Préface de la série « Enquête d’imaginaire »

Depuis les débuts de la collection « East End », nous avons toujours été étonnés par le nombre de messages que nous recevions et qui nous demandaient si nous étions intéressés par des manuscrits mélangeant polar (ou noir, ou thriller, etc.) et un genre de l’imaginaire. Jusque récemment, nous répondions par la négative, avec une pointe de regret, car d’une part nous ne proposons pas encore de collection dédiée à la SFFF (science-fiction, fantastique, fantasy), et que d’autre part, nous sommes amateurs de littérature de genre. Mais au bout d’un moment, la goutte d’eau a fait déborder le vase, la digue s’est rompue et la passion a pris le dessus sur la raison.

Le défi du mélange des genres

Le mélange des genres n’est pas un exercice facile. Si l’on regarde dans le rétroviseur de la littérature, on s’aperçoit que peu s’y sont essayés. Le grand Isaac Asimov a beaucoup écrit de Science-Fiction (le cycle de Fondation, le cycle des Robots), il a aussi commis un certain nombre de « whodunnits » – en français « qui l’a fait », policiers où l’énigme est prédominante – (le cycle des Veufs noirs), mais il a également expérimenté le mélange des genres avec le cycle de David Starr, écrit sous le pseudonyme de Paul French et plutôt destiné à la jeunesse : il y narre les aventures d’un jeune humain chargé d’enquêter sur les planètes du système solaire pour y résoudre des affaires.

De son côté, l’auteur de Dark Fantasy Glen Cook a mêlé le policier typique des années cinquante avec la fantasy dans sa série de romans Garrett détective privé, qui raconte les enquêtes d’un détective humain dans un monde médiéval-fantastique.

Michaël Cunningham, lauréat du prix Pulitzer de la fiction, a encore tenté autre chose dans son magnifique Livre des jours. Dans un livre en trois parties, il mélange sans mixer : la première partie tient du récit réaliste « historique » quoique teinté d’étrange, la seconde du policier et la troisième de la science-fiction ; la cohésion s’établissant autour de Feuilles d’herbe de Walt Whitman – de la poésie donc.

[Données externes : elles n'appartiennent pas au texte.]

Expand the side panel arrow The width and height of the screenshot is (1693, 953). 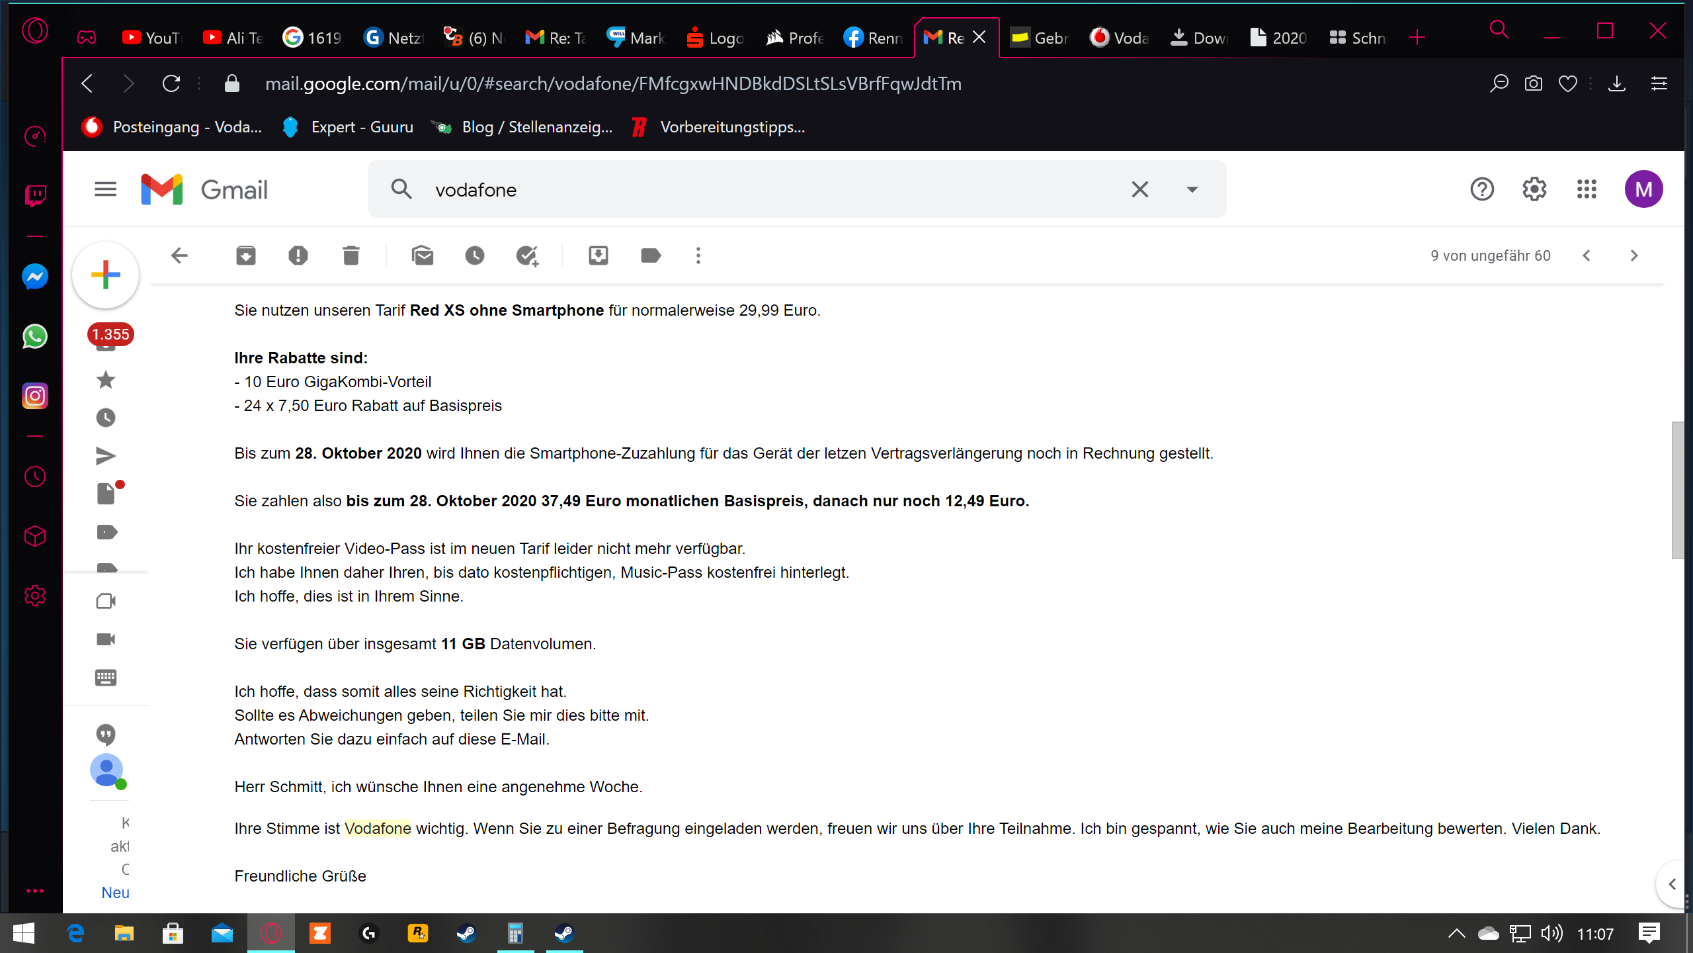[x=1672, y=884]
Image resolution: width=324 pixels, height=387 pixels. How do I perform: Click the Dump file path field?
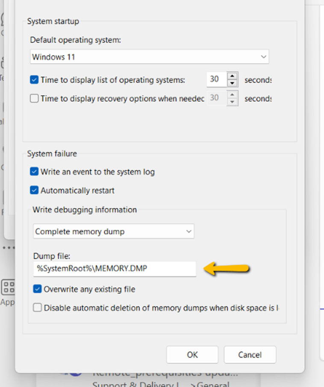113,269
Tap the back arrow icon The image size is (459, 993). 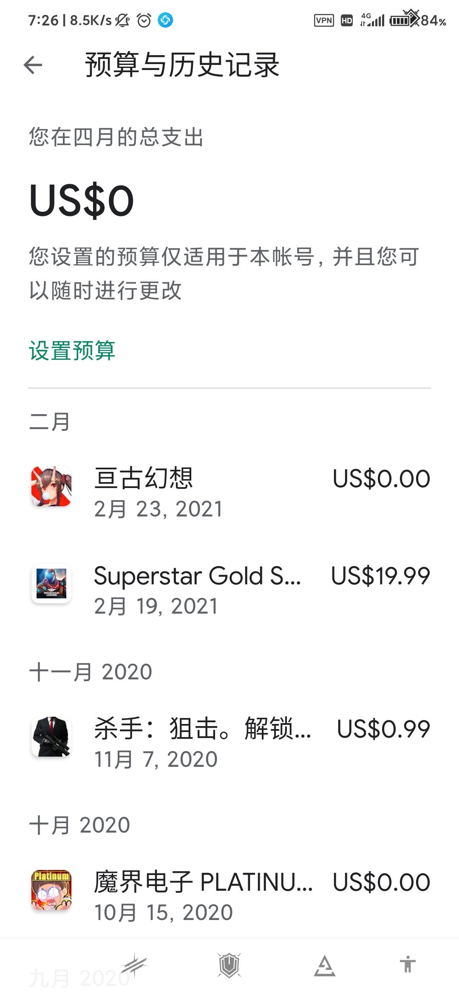pos(33,65)
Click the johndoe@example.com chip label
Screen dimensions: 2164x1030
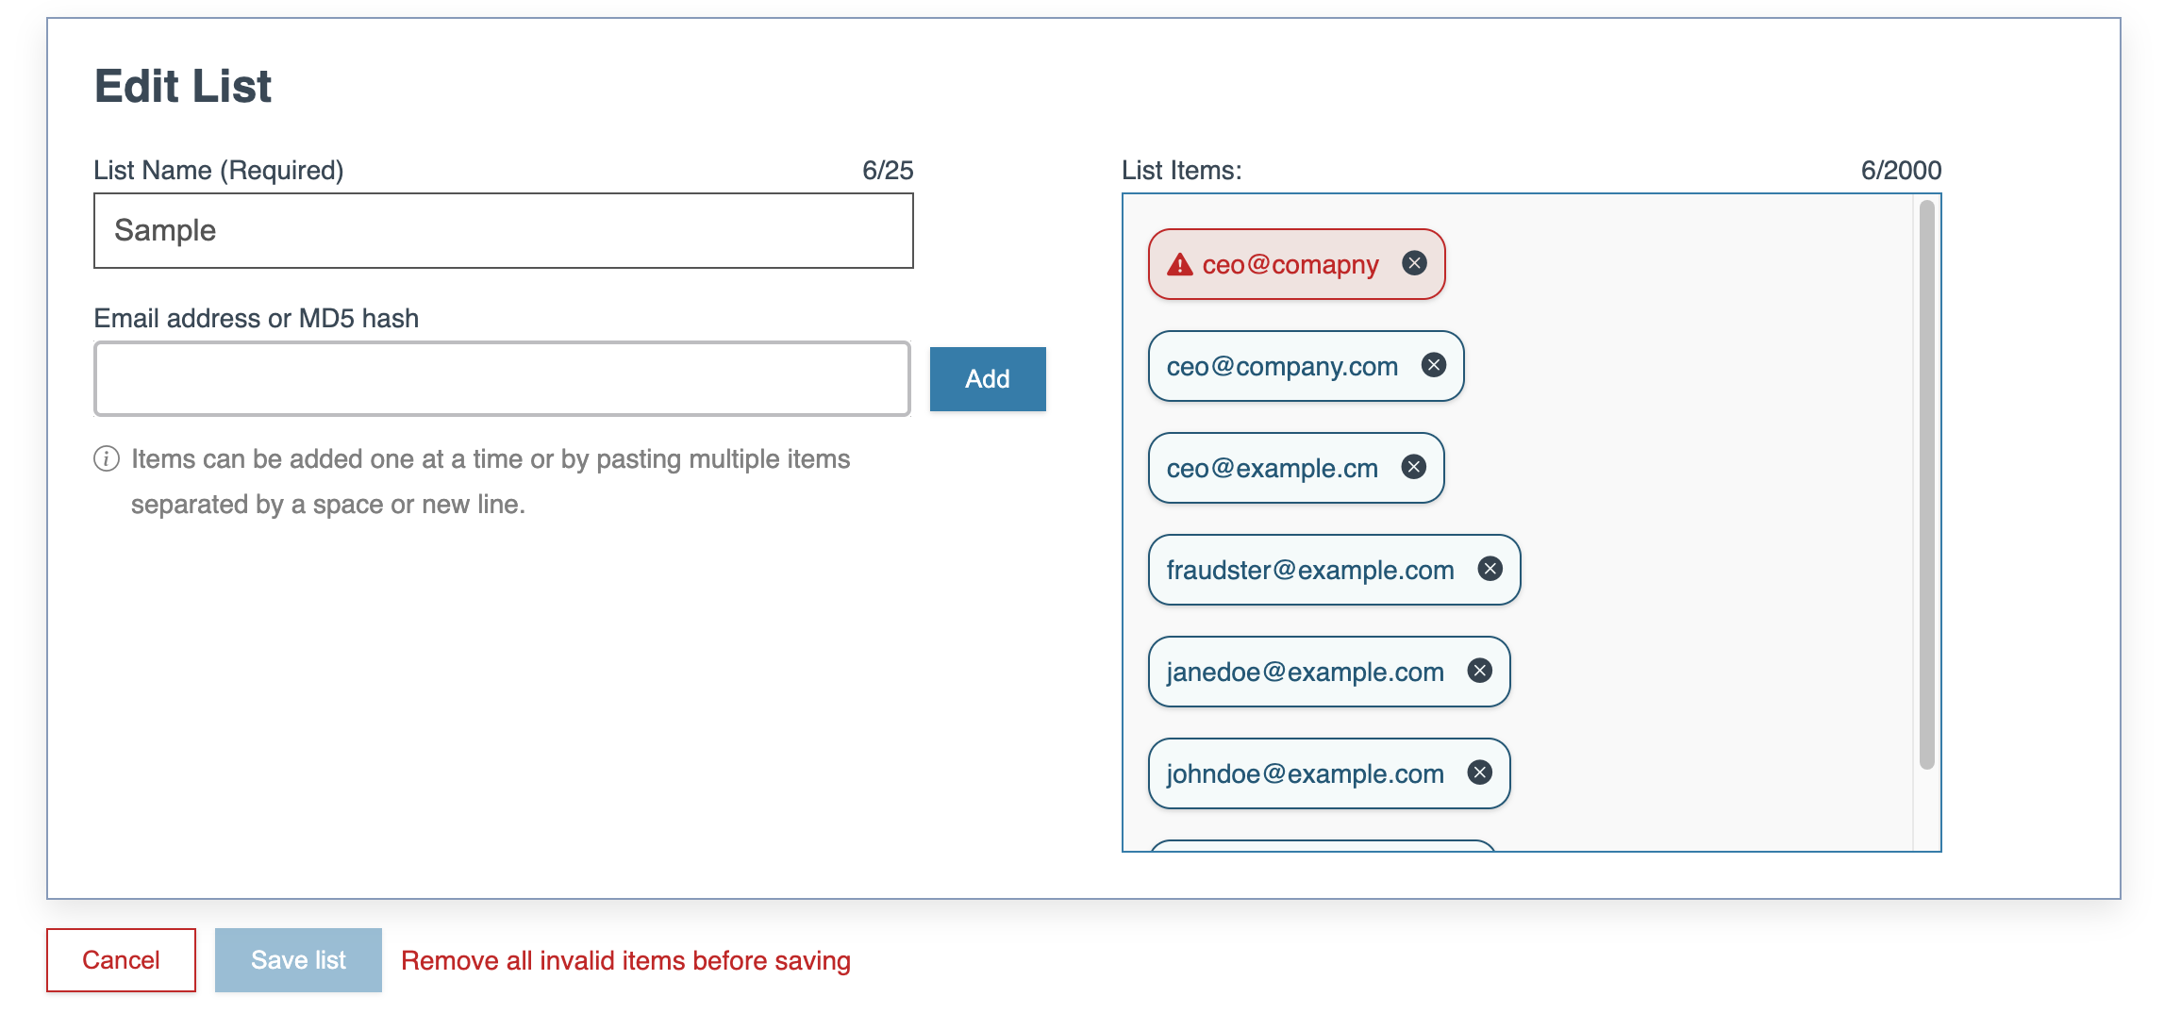tap(1306, 773)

Comparativement, la télévision semble peut-être plus encline à panacher les genres. On songe notamment à deux séries à succès qui ont réuni le policier et la science-fiction : X-Files et Fringe. Dans chacune d’entre elles, des agents du FBI enquêtent sur des phénomènes paranormaux et découvrent pour les uns l’existence d’une invasion extra-terrestre, et pour les autres celle de soldats venus d’une dimension parallèle puis celle d’explorateurs du temps. Malgré leurs similarités évidentes, les deux séries sont pourtant très différentes, Fringe faisant davantage appel à l’humour et possédant un petit côté steampunk que n’a pas X-Files.

On relève le gant

Notre tour d’horizon ci-dessus n’a bien sûr pas la prétention d’être exhaustif, mais force est de constater que l’exercice reste rare, car risqué. Nous avons même entendu un jour que le mélange des genres ne fonctionnait jamais. Un avis sans doute excessif. Où serait le plaisir des lecteurs, des auteurs et encore des éditeurs s’il n’y avait jamais de prise de risque ? Le risque est excitant, il peut être effrayant mais aussi motivant. L’ennui, ce serait qu’il puisse nous être donné à inventer ou à lire toujours la même chose. D’une certaine manière, ce serait peut-être même dangereux : nous cesserions alors d’évoluer.

Voilà pourquoi, dans cette série « Enquête d’imaginaire », nous vous proposerons des textes un peu différents, qui en captiveront certains, qui en laisseront d’autres de marbres, mais qui, nous l’espérons, en déstabiliseront plus d’un.